Like Biosphere 2, you’d be living in a 12,700 square meter (3.14 acre) facility, which would contain a rainforest, an ocean with a coral reef, mangrove wetlands, savannah grassland, and a fog desert. You would also need agricultural land, and a place where you lived and performed laboratory work.

As for your daily routine, it would be rough. Keeping yourself alive would be a lot of work. You’d spend almost 35% of your time on agriculture.

Then there’s all the maintenance, lab work, and household chores. Your diet would be mainly vegetarian. It takes at least 25% more water to produce 1 kg (2.2 lbs) of meat than 1 kg of wheat.

Because animals require a lot of resources, you’d carefully select which ones to bring into your biosphere. I suggest the African pygmy goat, the most productive domestic animal in Biosphere 2. Its milk would be a welcome break from all the vegetables you’d be eating.

The crew of Biosphere 2 survived mostly on sweet potatoes and beets. But you’d do a better job and successfully grow a hundred different crops, including papaya and rice. Even with all your agricultural work, starvation would be a real threat. Because your biome is so small, the slightest problem can ruin your food crop.

You could have unbalanced soil composition from adding waste, pollinators dying off, pests increasing, disease. Whole fields of food could be ruined, leaving you very hungry.

In the 1991 experiment, working relentless hours and facing constant hunger created rifts within the small community. To avoid this, you’d need the perfect number of people to balance the other work and food production.

Too few people, and you’d be overworked. Too many people, and there would not be enough food to go around. While crops would be a major focus of your attention, you’d still need to tend to the rest of the biomes.

Plants wouldn’t just be for eating, after all. They’d also produce oxygen. And much like the Amazon rainforest, you’d need areas that are full of plant life so you could breathe.

Too little carbon dioxide, or oxygen, and you could be in trouble. It’s tricky to balance them, and in Biosphere 2, oxygen depletion became a huge issue. Why?

They mixed too much organic matter into the soil. This caused an explosion of oxygen eating microbes, which decreased the amount of oxygen. And the carbon dioxide produced by these microbes reacted to a chemical in the biosphere’s concrete. So the plants couldn’t use the extra carbon dioxide during photosynthesis.

Luckily, we learned from that mistake. You’d make your biosphere so it wouldn’t react to carbon dioxide. So you have enough food and oxygen. That’s good. But what about waste? It has to go somewhere, and there’s no room for landfills in your mini world.

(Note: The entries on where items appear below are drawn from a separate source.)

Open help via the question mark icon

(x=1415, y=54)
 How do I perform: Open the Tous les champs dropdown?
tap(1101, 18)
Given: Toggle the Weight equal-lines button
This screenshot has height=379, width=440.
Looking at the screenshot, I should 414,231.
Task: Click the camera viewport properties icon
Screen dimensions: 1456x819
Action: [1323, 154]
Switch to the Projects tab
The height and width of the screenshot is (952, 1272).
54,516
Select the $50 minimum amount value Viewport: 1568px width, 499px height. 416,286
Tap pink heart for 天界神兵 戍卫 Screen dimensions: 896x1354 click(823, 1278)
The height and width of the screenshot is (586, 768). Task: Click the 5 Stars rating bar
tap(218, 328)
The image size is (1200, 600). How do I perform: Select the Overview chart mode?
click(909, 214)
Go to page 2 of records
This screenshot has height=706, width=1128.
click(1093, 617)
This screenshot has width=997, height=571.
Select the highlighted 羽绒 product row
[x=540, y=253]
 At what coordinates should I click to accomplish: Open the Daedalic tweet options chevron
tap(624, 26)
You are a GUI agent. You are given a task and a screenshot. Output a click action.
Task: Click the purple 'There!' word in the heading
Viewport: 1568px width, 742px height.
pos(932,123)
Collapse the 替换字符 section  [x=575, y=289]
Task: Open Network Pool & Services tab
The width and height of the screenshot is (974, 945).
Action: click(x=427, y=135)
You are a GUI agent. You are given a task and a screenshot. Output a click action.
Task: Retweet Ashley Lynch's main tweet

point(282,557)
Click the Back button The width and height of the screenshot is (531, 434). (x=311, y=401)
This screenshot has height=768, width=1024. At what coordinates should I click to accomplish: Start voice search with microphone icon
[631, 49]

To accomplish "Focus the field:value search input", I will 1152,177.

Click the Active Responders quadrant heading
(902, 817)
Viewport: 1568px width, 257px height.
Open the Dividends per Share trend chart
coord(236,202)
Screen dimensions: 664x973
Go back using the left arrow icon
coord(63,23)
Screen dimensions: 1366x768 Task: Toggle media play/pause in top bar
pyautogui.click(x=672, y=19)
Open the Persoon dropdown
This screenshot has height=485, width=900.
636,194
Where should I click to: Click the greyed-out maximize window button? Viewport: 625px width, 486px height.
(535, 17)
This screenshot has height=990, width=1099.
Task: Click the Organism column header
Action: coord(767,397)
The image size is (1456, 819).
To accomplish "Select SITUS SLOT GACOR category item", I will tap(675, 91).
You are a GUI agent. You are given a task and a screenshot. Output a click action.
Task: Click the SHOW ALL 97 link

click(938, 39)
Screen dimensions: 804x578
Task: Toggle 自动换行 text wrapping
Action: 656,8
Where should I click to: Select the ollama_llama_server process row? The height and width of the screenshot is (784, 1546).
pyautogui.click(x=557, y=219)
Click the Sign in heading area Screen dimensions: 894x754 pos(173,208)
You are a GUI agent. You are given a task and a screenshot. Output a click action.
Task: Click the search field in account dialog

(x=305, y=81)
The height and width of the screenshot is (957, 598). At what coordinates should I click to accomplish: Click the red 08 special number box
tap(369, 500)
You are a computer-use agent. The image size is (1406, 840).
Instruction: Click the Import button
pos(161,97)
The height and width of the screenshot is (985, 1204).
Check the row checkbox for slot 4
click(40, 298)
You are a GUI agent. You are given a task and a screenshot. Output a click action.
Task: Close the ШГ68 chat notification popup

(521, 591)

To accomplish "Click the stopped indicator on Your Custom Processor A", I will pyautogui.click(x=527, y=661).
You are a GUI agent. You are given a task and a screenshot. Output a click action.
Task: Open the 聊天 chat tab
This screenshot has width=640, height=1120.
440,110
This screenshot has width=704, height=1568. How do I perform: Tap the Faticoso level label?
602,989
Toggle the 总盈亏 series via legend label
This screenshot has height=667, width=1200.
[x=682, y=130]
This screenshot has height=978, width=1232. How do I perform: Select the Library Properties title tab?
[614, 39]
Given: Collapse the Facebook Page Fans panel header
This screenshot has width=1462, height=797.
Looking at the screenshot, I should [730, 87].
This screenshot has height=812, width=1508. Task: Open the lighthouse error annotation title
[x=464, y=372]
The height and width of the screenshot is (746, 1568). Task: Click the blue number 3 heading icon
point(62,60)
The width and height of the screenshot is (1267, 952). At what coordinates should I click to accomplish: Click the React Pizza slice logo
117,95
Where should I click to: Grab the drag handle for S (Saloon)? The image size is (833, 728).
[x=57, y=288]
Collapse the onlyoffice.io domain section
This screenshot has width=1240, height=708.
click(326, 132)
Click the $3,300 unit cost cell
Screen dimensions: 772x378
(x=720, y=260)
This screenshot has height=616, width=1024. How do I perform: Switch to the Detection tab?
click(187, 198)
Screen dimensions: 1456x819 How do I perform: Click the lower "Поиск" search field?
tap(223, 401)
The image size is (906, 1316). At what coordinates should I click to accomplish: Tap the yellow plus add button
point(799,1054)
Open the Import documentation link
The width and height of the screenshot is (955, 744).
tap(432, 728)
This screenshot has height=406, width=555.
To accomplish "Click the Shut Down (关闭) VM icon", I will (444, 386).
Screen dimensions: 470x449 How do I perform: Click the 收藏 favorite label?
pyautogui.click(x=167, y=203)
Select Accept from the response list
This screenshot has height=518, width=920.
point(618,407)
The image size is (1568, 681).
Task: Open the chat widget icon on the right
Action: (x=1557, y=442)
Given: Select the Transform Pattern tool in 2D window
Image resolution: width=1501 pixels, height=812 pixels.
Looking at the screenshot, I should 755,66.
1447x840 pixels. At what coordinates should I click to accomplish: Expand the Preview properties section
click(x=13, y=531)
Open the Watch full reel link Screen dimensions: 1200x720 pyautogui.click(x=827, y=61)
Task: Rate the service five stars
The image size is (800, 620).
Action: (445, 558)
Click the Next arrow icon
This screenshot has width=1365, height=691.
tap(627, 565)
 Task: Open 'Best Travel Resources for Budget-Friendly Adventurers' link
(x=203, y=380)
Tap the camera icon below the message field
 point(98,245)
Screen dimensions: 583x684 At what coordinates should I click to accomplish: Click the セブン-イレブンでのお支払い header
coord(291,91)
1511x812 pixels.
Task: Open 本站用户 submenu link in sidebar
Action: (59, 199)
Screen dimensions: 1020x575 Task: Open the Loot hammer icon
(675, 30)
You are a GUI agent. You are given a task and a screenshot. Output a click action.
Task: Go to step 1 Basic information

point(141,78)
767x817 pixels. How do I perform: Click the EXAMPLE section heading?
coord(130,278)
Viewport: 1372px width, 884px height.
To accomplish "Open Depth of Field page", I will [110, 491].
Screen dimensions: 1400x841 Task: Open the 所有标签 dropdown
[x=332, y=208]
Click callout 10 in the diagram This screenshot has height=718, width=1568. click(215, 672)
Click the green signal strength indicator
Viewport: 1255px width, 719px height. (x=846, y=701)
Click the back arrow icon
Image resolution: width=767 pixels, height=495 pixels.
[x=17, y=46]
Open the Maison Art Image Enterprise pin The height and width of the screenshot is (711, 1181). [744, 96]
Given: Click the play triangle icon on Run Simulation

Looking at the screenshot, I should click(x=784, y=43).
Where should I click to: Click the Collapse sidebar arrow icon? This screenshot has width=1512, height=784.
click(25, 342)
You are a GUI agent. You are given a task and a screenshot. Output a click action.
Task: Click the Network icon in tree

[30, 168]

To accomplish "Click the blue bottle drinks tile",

You’d have to compost all human and animal waste. And remember, this compost would increase the number of oxygen eating microbes, so you’d need to plan for that while maintaining your biosphere. Everything you use would be reusable, and it would all have to be compostable.

You’d mend your clothing, made out of cotton, silk, and wool, many times. Then you’d use it for rags, then stuffing, and finally you’d throw it on the compost heap. You’d rely on technology to circulate air, pump water, and constantly measure everything in the biosphere.

This takes power. And your only options would be solar, nuclear, or both. Earth is a vast, complex system, where every living organism, including you and me, are connected. Recreating that on any scale is a gargantuan task.